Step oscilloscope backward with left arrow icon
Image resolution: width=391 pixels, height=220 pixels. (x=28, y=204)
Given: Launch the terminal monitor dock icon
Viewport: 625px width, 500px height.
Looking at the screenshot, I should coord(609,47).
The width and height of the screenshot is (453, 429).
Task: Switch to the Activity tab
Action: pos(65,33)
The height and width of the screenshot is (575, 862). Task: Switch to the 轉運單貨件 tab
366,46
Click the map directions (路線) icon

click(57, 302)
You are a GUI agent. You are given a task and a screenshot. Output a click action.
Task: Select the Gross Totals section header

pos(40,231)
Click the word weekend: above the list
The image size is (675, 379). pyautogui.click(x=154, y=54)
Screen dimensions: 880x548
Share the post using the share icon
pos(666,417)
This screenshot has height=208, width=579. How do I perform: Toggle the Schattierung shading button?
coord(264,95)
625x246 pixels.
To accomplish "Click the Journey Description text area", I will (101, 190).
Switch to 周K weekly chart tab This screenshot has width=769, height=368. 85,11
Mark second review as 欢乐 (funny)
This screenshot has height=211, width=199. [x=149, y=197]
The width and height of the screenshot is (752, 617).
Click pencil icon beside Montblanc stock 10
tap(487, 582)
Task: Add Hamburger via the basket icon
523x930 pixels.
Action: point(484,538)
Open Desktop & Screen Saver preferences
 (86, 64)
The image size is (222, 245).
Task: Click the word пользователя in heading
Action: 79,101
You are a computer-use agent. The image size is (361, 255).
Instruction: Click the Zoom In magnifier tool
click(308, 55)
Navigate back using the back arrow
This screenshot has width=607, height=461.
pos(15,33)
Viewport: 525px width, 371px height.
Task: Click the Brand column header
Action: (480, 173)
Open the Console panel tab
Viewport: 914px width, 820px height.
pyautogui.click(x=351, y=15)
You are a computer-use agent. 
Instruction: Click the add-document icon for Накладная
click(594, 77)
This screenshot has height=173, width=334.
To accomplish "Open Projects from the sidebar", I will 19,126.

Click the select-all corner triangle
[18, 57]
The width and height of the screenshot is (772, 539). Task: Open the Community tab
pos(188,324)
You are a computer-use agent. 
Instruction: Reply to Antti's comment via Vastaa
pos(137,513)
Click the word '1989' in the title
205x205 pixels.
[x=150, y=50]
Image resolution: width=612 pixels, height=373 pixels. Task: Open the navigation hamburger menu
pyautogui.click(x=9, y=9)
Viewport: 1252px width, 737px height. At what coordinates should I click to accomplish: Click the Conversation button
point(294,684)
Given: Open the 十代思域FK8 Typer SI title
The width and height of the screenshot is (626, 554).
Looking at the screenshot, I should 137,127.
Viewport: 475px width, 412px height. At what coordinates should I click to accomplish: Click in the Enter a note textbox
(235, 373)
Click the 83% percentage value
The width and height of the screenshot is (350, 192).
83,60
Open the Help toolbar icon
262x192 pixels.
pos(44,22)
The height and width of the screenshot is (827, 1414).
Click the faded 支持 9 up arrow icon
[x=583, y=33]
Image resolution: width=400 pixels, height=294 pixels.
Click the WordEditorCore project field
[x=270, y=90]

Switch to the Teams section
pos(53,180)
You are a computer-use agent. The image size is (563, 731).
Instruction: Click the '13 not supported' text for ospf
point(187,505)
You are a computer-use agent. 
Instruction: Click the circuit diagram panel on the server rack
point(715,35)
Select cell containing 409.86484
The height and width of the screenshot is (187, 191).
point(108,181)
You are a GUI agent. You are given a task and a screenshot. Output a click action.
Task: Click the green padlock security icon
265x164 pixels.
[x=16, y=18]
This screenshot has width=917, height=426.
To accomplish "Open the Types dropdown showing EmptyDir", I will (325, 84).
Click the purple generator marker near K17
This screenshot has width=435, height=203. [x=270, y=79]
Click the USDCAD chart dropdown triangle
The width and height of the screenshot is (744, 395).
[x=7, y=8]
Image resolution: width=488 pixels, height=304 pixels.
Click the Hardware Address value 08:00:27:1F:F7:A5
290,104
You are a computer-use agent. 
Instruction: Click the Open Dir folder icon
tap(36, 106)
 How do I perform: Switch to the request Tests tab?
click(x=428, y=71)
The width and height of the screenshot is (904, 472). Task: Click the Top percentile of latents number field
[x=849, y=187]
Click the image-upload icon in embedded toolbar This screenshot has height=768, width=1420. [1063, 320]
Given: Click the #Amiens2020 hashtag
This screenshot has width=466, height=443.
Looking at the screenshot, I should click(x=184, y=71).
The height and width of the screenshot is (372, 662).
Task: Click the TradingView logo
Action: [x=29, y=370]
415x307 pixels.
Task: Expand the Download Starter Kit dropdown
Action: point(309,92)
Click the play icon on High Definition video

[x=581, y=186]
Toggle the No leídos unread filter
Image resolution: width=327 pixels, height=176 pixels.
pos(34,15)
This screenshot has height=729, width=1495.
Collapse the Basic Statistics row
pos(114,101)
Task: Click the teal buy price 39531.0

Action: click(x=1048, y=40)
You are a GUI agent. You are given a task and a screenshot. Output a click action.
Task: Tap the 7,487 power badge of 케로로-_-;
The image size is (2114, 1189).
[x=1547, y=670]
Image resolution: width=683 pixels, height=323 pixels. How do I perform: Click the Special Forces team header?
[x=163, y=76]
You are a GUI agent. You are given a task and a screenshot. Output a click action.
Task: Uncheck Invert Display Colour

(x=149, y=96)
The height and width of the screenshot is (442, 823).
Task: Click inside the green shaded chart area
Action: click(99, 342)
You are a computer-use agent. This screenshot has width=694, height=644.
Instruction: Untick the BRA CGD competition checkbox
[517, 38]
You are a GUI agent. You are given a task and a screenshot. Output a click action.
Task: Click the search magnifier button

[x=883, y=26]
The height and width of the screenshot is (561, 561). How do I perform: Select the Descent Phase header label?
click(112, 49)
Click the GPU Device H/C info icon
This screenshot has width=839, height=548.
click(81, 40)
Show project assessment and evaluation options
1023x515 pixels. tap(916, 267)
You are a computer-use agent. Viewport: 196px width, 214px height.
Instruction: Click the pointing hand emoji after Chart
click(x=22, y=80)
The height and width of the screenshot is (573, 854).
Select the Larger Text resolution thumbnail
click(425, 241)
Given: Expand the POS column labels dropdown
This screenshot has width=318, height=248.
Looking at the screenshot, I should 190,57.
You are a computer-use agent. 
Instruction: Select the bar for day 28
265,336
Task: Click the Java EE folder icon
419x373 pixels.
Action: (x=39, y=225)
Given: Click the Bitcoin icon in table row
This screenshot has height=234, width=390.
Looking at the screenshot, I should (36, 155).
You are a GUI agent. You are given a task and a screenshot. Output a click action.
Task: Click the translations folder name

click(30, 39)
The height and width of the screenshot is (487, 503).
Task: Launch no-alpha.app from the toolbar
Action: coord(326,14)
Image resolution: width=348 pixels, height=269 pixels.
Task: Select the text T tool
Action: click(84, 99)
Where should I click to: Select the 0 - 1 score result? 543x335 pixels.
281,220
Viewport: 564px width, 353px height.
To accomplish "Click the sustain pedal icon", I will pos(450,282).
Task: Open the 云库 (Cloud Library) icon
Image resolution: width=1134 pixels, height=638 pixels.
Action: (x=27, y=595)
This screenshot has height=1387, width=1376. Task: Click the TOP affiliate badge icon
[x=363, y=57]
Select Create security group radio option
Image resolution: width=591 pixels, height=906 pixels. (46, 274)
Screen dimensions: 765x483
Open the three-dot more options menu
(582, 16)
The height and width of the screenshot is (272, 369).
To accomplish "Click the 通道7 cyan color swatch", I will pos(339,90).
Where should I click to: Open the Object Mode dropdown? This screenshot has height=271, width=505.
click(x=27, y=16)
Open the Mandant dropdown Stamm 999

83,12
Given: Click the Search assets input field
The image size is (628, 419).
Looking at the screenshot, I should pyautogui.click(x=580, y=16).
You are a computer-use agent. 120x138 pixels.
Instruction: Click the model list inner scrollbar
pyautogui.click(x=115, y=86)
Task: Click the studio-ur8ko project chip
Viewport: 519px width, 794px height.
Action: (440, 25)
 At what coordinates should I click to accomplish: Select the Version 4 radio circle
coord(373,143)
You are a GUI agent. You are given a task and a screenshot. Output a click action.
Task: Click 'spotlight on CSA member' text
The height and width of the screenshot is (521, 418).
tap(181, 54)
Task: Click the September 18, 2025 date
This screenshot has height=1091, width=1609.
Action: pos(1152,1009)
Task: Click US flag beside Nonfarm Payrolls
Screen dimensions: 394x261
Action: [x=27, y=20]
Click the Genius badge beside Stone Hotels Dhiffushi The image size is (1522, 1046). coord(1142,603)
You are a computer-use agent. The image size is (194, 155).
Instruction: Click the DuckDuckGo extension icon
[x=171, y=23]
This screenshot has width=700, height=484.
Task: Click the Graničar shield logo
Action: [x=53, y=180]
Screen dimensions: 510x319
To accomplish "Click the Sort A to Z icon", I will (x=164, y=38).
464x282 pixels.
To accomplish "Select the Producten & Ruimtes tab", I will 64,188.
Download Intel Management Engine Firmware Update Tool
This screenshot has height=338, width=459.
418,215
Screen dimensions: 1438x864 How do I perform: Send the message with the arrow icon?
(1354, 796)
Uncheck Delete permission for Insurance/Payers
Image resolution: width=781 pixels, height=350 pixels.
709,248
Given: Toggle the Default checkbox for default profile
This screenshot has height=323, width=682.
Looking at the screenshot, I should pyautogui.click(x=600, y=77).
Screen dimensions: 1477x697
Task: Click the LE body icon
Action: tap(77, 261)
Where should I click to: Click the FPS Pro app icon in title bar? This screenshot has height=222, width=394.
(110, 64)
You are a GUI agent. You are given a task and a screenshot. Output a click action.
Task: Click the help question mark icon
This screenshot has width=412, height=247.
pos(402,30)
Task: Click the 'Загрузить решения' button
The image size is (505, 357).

******************************

What is needed
All lines from the one with "This screenshot has width=412, height=247." to the end of the entries above are to be written out exactly, the first and last included.

Exercise output
This screenshot has width=412, height=247.
pos(402,30)
Task: Click the 'Загрузить решения' button
The image size is (505, 357).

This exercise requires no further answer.